TAREFA ATRIBUÍDA ->
Pode reproduzir fielmente o trecho do texto sobre a pesquisa com dor lombar crônica, começando em "A primeira etapa" e terminando em "explica a fisioterapeuta."?
:: TEXTO DO DOCUMENTO ::
A primeira etapa de seu estudo, concluída em junho de 2023, consistiu em validar o protocolo de pesquisa. “Foi quando delimitamos que o estudo seria feito em pessoas que integram a população negra e o que, de fato, seria objeto de nossa pesquisa, que é a dor lombar crônica inespecífica nesta população e o uso da ferramenta de telerreabilitação”, explica a fisioterapeuta.

Nesta segunda etapa, a pesquisadora está em fase de coleta de dados. “Estamos também já na intervenção com o tratamento e continuamos a recrutar pessoas”, diz. A expectativa da fisioterapeuta é concluir seu estudo ainda este ano. Ela não informou quantos voluntários já foram recrutados. Numa terceira etapa do estudo, haverá novas análises e as pessoas serão divididas em grupos controle e experimental. “Ao todo, pretendemos reunir até 102 pessoas para testar nossa hipótese”, contabiliza Merllin.

Dor lombar

Como descreve a fisioterapeuta, a dor lombar pode resultar de várias anormalidades ou agravos de saúde diferentes. “É geralmente acompanhada de presença de dor em um ou em ambos os membros inferiores (pernas), entre as margens inferiores das últimas costelas e na região dos glúteos.”
:::
:: MATERIAL FORNECIDO ::
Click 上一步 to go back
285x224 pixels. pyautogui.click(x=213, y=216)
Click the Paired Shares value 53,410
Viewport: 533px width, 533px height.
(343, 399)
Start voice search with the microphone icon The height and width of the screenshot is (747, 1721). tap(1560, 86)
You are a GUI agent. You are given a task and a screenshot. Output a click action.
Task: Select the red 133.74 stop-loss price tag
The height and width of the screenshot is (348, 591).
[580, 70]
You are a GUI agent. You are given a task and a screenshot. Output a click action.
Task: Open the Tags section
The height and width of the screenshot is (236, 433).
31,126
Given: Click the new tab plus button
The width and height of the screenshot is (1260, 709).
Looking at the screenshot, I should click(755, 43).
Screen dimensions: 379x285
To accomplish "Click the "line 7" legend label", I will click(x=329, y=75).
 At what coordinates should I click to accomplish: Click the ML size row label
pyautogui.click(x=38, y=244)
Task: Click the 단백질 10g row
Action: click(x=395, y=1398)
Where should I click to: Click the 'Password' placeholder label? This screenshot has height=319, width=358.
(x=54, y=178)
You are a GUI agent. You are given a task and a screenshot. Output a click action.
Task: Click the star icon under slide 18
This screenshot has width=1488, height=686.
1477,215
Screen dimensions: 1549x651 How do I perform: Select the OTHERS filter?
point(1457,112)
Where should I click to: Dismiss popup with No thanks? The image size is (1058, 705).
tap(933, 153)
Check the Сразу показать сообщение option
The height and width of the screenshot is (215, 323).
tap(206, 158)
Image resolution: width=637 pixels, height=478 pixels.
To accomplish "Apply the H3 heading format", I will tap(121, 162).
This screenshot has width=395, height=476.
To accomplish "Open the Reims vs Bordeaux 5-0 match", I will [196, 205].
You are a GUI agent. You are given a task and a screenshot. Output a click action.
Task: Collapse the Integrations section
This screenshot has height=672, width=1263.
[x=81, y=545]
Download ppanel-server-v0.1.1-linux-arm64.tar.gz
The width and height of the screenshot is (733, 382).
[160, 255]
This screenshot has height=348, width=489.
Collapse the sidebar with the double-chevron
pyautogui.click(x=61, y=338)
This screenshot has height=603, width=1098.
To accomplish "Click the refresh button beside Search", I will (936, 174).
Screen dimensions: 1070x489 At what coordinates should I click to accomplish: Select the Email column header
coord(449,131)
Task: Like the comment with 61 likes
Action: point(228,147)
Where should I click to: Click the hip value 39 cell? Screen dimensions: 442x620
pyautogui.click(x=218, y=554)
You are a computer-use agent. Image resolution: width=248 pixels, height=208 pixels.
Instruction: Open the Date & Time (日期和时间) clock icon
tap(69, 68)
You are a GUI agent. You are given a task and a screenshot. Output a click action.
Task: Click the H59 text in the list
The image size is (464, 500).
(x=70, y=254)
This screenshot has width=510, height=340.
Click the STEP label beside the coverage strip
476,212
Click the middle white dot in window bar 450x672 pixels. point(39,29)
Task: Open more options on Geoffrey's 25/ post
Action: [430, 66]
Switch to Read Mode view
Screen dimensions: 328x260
:::
RESPOSTA ESCRITA ->
A primeira etapa de seu estudo, concluída em junho de 2023, consistiu em validar o protocolo de pesquisa. “Foi quando delimitamos que o estudo seria feito em pessoas que integram a população negra e o que, de fato, seria objeto de nossa pesquisa, que é a dor lombar crônica inespecífica nesta população e o uso da ferramenta de telerreabilitação”, explica a fisioterapeuta.